Mógłby przysiąść, że ich tu nie było, tak jak wspomniał GM, gdyby nie fakt, że on nie ma w ogóle pojęcia gdzie są i czy byli tu wcześniej.
- Możemy spróbować wrócić do miasta a potem na stację czy coś, w końcu jest coś takiego jak peron 9 i 3/4. Albo znajdziemy Dumbledora który ponoć sam szuka uczniów - Może nie wiedzieć, gdzie do ch*ja się znajdują ale przynajmniej myśli nad jakimiś zapasowymi planami

Avatar LittleBoy
Auggie niechętnie puścił dłoń Tayomiego i spojrzał w górę. Miał nadzieję, że może złapie sygnał, jeśli wdrapie się na drzewo.

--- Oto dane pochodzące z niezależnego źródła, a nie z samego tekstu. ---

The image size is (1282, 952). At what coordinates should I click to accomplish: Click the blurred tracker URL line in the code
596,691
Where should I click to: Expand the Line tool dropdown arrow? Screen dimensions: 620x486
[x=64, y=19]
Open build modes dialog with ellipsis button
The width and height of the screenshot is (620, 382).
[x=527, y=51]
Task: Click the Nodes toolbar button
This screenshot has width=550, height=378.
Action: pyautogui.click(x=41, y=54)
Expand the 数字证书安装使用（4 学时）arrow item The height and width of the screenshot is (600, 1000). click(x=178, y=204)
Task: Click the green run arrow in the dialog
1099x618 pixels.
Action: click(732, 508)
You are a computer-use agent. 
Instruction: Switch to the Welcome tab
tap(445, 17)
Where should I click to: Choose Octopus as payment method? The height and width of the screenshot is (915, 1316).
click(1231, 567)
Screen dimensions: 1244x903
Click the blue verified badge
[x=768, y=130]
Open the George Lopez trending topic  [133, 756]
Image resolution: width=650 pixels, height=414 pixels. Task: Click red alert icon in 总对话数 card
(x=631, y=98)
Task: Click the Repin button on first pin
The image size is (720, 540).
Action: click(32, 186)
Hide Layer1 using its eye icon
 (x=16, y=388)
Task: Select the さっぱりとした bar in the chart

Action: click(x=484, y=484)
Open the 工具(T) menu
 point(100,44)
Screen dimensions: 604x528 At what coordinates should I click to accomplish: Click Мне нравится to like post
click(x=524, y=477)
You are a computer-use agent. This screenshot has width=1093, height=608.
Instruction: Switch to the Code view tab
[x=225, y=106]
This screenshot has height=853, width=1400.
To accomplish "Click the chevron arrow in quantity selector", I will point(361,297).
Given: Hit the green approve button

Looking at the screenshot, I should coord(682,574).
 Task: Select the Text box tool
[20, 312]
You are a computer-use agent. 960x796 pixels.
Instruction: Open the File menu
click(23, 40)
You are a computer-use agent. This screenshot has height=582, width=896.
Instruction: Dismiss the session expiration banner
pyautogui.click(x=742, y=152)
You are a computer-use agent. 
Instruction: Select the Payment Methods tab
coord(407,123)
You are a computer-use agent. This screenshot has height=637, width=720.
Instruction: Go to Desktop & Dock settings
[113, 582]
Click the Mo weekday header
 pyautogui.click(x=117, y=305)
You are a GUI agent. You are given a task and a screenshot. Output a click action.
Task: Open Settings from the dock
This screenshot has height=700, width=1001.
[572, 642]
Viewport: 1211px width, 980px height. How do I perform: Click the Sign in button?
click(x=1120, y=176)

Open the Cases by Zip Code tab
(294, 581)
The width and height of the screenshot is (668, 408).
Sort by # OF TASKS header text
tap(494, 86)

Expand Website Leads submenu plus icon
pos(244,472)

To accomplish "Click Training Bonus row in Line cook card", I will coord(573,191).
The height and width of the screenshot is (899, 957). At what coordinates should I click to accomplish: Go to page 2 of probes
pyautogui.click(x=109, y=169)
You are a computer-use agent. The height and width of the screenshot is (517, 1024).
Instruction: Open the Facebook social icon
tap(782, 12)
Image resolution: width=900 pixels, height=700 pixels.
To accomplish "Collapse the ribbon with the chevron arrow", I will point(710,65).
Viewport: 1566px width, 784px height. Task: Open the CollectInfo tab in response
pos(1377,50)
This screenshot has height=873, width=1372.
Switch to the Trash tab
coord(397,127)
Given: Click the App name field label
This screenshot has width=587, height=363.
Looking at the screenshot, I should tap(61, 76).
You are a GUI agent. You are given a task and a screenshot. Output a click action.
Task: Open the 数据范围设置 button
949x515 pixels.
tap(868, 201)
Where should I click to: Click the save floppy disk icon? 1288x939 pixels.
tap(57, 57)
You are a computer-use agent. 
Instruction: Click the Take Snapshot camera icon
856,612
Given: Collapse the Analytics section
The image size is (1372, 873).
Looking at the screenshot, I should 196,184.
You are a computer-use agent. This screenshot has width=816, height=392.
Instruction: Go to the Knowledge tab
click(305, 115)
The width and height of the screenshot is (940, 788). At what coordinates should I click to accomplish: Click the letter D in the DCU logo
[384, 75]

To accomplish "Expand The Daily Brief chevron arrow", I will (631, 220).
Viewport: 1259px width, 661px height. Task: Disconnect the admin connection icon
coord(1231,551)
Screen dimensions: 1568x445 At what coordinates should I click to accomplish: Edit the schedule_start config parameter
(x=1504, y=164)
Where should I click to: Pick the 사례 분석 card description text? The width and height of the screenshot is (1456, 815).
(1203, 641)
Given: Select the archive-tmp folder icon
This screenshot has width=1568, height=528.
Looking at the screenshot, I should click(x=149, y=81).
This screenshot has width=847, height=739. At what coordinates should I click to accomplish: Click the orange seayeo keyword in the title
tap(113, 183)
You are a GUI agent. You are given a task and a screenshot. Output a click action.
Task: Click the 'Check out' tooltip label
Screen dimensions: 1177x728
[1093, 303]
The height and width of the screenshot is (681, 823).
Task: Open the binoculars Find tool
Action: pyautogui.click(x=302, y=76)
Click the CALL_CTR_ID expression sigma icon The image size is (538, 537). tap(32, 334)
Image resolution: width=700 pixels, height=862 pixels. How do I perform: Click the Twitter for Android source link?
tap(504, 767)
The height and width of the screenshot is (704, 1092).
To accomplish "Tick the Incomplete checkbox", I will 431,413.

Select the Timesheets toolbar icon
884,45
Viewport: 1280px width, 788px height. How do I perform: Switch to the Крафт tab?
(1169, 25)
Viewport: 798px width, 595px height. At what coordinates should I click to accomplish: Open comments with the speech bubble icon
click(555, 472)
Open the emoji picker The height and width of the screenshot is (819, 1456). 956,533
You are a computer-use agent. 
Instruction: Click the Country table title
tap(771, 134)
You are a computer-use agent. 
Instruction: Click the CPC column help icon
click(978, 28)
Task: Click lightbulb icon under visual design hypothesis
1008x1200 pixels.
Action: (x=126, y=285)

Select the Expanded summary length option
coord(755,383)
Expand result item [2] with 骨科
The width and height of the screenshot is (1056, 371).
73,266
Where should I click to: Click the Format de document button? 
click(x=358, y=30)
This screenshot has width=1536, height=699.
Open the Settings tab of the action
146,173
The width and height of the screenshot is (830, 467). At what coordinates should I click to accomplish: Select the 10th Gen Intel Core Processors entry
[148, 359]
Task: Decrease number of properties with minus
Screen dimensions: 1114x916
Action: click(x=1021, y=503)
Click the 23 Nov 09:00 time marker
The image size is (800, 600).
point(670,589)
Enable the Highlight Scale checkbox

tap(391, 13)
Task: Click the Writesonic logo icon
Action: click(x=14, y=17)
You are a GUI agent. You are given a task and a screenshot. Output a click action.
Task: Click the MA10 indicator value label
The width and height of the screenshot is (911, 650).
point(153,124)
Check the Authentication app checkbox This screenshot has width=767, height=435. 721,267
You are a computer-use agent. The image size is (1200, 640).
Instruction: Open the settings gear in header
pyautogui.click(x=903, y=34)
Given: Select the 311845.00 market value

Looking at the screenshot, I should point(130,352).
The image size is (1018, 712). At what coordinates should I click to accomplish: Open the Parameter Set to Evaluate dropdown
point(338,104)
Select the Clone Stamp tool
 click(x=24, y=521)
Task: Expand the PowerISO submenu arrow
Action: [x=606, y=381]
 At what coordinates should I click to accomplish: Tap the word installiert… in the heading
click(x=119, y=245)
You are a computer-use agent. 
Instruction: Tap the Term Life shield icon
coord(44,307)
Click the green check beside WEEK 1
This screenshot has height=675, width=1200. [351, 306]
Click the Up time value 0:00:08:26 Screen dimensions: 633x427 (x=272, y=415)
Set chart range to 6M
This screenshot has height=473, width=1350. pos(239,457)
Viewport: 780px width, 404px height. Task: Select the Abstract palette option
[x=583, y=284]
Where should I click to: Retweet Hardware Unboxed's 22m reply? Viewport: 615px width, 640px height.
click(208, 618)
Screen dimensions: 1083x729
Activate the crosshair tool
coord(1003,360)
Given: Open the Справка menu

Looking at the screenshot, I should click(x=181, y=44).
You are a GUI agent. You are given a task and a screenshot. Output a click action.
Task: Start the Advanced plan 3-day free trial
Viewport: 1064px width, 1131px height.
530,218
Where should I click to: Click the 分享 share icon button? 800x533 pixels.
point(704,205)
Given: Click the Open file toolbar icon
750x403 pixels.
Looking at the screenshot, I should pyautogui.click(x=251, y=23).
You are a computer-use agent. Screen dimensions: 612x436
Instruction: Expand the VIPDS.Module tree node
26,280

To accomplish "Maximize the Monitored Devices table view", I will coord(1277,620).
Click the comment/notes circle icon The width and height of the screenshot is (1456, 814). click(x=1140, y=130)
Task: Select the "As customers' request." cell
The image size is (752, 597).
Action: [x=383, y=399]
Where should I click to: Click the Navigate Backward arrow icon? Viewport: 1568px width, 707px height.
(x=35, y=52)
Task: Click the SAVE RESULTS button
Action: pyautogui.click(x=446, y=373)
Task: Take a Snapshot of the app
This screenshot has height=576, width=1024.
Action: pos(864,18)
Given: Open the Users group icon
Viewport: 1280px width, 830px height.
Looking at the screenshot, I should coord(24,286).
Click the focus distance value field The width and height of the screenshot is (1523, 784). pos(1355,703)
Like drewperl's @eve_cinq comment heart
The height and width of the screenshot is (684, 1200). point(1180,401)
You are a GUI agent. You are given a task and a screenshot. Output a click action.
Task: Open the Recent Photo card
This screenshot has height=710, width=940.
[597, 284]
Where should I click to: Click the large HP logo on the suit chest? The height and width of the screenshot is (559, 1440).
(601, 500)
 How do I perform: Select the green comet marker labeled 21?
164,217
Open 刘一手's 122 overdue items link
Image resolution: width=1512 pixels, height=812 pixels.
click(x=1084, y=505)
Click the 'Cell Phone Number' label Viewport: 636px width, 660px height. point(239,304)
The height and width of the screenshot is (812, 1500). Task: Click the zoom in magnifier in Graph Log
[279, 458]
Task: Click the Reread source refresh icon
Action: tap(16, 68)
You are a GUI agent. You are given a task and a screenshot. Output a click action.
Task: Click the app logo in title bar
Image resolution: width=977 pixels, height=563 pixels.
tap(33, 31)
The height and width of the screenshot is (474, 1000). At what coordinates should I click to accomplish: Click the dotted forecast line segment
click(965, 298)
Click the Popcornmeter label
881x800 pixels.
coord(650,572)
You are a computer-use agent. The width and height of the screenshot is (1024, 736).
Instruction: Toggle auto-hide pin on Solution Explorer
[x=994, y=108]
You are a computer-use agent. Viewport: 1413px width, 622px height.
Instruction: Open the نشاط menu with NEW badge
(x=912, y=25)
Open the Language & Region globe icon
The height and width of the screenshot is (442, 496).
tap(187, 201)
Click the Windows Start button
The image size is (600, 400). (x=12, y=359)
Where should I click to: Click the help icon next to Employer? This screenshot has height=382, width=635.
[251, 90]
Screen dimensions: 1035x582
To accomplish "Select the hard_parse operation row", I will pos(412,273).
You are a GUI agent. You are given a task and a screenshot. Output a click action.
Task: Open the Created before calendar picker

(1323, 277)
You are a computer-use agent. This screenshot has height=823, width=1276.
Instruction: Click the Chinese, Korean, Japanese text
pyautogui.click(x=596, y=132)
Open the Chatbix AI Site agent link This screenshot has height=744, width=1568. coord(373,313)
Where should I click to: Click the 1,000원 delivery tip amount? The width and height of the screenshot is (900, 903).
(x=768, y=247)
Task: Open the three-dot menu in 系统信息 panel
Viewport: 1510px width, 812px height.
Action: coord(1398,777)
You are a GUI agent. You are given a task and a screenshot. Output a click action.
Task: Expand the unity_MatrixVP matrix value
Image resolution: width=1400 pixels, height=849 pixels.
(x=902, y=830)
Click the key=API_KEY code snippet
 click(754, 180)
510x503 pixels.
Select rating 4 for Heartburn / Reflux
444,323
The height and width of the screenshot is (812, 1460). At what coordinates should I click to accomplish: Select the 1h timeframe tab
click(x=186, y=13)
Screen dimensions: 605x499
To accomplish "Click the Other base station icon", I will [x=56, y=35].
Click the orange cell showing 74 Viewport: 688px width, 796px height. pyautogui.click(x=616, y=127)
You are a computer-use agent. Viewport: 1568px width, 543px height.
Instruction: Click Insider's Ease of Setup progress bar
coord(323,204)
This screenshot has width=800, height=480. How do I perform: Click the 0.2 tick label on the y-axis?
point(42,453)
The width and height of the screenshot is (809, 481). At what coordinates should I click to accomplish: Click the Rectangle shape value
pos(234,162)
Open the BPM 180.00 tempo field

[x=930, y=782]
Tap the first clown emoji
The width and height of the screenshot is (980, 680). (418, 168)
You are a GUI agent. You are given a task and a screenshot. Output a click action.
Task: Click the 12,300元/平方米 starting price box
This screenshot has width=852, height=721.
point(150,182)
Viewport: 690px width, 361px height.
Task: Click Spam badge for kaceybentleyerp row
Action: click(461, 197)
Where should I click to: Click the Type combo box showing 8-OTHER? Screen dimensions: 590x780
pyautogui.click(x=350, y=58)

W sumie, nie byłoby to dla niego nic nowego. Jako dziecko dużo razy wspinał się z kolegami, może jeszcze nie zapomniał jak to się robi.
— Warto próbować?

Avatar kosmiczny_kamien
- Może - Spojrzał na czubek drzewa - O ile jesteś pewien, że nie spadniesz. Jak coś złamiesz będzie problem - Pomyślał chwilę - Ewentualnie mogę spróbować cię złapać w razie czego. Wtedy albo oboje coś złamiemy albo będzie dobrze

Avatar LittleBoy
— Więc idę — przełknął ślinę i zaczął wspinać się z duszą na ramieniu. Co jakiś czas noga lub ręką mu się ześlizgnęła, ale wspinał się dalej. Przysiadł na jednej z wyższych, grubej gałęzi i wybrał numer alarmowy. Przyłożył komórkę do ucha i nasłuchiwał.

Avatar
niemamnietu
August
- Witamy. Tutaj Pizzeria "Ciekawość". W czym mogę służyć? - odezwał się głos w słuchawce.

Avatar LittleBoy
— Dzień dobry, to znowu ja. Zamawiałem dzisiaj pizzę. Czy mogłaby pani zadzwonić na numer alarmowy? Ja i mój przyjaciel zgubiliśmy się w lesie, niedaleko szkoły. Mój GPS wskazuje, że jesteśmy na Grenlandii, nie wiem ile w tym prawdy. Proszę, potrzebujemy pomocy.

Avatar
niemamnietu
August

- Więc, pizza hawajska na grubym cieście z dodatkową porcją ananasa? - odpowiedziała kobieta po drugiej stronie.

Avatar LittleBoy
— Bardzo chętnie, ale potrzebujemy pomocy, a nie środków do przetrwania. Chcemy stąd się wydostać. Proszę zadzwonić pod 112 — powtórzył spokojnie August przysuwając się bliżej pnia drzewa.

Avatar
niemamnietu
August

- Dobrze, już zapisuję. Pod jaki adres?

Tayomi

Zauważasz kolejną dziwną rzecz. W oddali jest jakiś czerwony, płonący punkt.